Jean and I will be away visiting our brand-new, second granddaughter from June 29th through July 7th.

Our daughter, the girl who swore that she would absolutely never reproduce, has delivered!
Not only that, but the baby, little Moya, actually is quite pretty!
We're very happy about the whole thing.

Please keep the conversations polite and factual for me.
See you again on the 7th.


----------



## Holly (Oct 15, 2011)

Enjoy!:smt049

Gah! I LOVE BABIES!!!


----------



## beretta9mm (Feb 13, 2012)

Congrats, I have #4 coming in November.
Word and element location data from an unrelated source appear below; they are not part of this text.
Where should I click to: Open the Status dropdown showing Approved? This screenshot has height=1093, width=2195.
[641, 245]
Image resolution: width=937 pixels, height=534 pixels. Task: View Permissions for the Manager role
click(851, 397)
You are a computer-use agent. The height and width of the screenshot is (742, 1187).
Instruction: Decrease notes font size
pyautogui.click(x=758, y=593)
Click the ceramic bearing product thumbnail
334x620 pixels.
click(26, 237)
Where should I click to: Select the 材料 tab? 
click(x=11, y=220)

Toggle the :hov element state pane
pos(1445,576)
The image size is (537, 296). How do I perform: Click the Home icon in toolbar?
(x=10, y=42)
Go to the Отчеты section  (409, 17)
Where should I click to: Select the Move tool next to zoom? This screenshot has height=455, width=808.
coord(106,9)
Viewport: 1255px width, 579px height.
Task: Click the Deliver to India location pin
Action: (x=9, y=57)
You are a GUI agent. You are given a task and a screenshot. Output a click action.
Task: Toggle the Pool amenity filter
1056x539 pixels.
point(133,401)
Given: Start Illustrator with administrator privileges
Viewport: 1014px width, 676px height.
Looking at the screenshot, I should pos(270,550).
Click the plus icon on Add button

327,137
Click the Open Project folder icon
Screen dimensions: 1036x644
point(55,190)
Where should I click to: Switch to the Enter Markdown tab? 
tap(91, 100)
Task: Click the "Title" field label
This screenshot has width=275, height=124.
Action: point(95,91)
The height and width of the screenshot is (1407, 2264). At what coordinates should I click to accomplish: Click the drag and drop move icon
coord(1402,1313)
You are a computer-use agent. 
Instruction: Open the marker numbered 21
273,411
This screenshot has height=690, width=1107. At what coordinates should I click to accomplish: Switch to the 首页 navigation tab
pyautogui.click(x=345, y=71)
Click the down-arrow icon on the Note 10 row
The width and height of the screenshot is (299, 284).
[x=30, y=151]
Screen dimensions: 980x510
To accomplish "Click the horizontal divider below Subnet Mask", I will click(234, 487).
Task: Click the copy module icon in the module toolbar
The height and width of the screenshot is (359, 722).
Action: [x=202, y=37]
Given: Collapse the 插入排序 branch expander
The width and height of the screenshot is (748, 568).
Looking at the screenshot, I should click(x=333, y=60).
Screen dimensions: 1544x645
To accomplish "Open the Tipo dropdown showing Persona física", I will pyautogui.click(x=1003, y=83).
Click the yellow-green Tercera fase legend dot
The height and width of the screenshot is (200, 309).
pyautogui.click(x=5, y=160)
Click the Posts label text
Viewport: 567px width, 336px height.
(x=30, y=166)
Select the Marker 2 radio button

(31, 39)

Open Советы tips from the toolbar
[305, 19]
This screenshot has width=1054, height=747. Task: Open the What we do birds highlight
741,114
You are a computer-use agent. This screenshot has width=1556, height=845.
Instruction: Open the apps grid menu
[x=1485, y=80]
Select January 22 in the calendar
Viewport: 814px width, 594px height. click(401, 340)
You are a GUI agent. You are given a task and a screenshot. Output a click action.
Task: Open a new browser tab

Have a great time


----------



## chessail77 (Mar 15, 2011)

Try to not be so damn argumentative when you return....have a safe trip.....JJ


----------



## skullfr (Jun 19, 2012)

Congratulations.Grandbabies are so sweet and ya get to spoil em and send em home.


----------



## Steve M1911A1 (Feb 6, 2008)

chessail77 said:


> Try to not be so damn argumentative when you return....have a safe trip.....JJ


Argumentative? Me?

Now, just who the heck are you callin' argumentative?
Wanna step outside, buddy?
Huh?

With apologies, JJ, I tend to argue when I read non-factual material or misdirection.
Otherwise, Jean says, I'm very cool-headed.

See you on the 7th.


----------



## 45 (May 16, 2012)

Hey contgrats to you & your family have a safe trip & give that baby plenty kisses see you back on the 7th :smt007:goofy::smt049


----------



## Baldy (Jun 21, 2006)

Have a safe trip Steve and give that new baby a hug from all of us at the swamp... :smt1099


----------



## SteveC (Apr 27, 2012)

Congratulations. My 3yo granddaughter is the light of my life. Revel in it and tell us all about it when you get back.


----------



## rex (Jan 27, 2012)

Congrats and have a safe trip.Don't forget to spoil her too.


----------



## MoMan (Dec 27, 2010)

Congrats!! Being a GrandPa is something very, very special!! I know our Grandson really lights us up when he is around (almost 5 y/o)!!
Enjoy your time away!!


----------



## DJ Niner (Oct 3, 2006)

Enjoy your trip and the new addition to the family!


----------



## Steve M1911A1 (Feb 6, 2008)

We're back!

The trip was comfortable, the hotel was kinky (in a good sense), and the new granddaughter was gorgeous.

I've posted a photo nearby.


----------



## skullfr (Jun 19, 2012)

glad to see ya and congrats granpa


----------